◆ **Directions**: Reproduce the opening lines of the records exactly, please, stopping after the line that contains "Open Servers settings entry".
[Opening Material for the task section]
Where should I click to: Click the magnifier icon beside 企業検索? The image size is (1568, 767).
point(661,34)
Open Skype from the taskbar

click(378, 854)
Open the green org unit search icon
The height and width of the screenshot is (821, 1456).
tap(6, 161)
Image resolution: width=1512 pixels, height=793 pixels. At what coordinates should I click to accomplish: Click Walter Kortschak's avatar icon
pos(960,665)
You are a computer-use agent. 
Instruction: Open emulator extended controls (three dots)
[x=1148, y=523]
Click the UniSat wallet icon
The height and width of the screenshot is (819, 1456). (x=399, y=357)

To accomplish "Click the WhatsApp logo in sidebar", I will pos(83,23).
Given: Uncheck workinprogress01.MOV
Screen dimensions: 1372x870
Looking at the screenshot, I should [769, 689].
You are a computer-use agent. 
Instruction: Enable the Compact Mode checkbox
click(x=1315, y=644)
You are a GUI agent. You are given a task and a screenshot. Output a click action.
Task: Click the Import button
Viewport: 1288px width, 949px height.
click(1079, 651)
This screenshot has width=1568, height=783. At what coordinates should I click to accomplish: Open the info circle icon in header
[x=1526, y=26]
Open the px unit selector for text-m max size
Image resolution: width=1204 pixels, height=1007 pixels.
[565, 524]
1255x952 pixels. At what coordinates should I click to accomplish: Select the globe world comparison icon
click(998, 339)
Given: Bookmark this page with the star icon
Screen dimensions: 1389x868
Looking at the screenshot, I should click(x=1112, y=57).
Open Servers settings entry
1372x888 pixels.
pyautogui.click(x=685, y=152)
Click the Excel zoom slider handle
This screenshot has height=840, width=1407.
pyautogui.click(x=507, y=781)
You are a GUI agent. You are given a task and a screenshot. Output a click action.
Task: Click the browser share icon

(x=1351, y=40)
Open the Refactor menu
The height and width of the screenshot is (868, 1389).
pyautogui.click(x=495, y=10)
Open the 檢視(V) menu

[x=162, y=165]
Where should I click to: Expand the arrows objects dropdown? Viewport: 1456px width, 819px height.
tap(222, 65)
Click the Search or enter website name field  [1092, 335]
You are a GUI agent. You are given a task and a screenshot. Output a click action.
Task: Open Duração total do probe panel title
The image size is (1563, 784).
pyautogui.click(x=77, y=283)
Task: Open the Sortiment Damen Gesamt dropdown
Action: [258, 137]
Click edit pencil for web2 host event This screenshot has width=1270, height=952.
[Closing Material for the task section]
◆ **Task solution**:
Where should I click to: Click the magnifier icon beside 企業検索? The image size is (1568, 767).
point(661,34)
Open Skype from the taskbar

click(378, 854)
Open the green org unit search icon
The height and width of the screenshot is (821, 1456).
tap(6, 161)
Image resolution: width=1512 pixels, height=793 pixels. At what coordinates should I click to accomplish: Click Walter Kortschak's avatar icon
pos(960,665)
You are a computer-use agent. 
Instruction: Open emulator extended controls (three dots)
[x=1148, y=523]
Click the UniSat wallet icon
The height and width of the screenshot is (819, 1456). (x=399, y=357)

To accomplish "Click the WhatsApp logo in sidebar", I will pos(83,23).
Given: Uncheck workinprogress01.MOV
Screen dimensions: 1372x870
Looking at the screenshot, I should [769, 689].
You are a computer-use agent. 
Instruction: Enable the Compact Mode checkbox
click(x=1315, y=644)
You are a GUI agent. You are given a task and a screenshot. Output a click action.
Task: Click the Import button
Viewport: 1288px width, 949px height.
click(1079, 651)
This screenshot has width=1568, height=783. At what coordinates should I click to accomplish: Open the info circle icon in header
[x=1526, y=26]
Open the px unit selector for text-m max size
Image resolution: width=1204 pixels, height=1007 pixels.
[565, 524]
1255x952 pixels. At what coordinates should I click to accomplish: Select the globe world comparison icon
click(998, 339)
Given: Bookmark this page with the star icon
Screen dimensions: 1389x868
Looking at the screenshot, I should click(x=1112, y=57).
Open Servers settings entry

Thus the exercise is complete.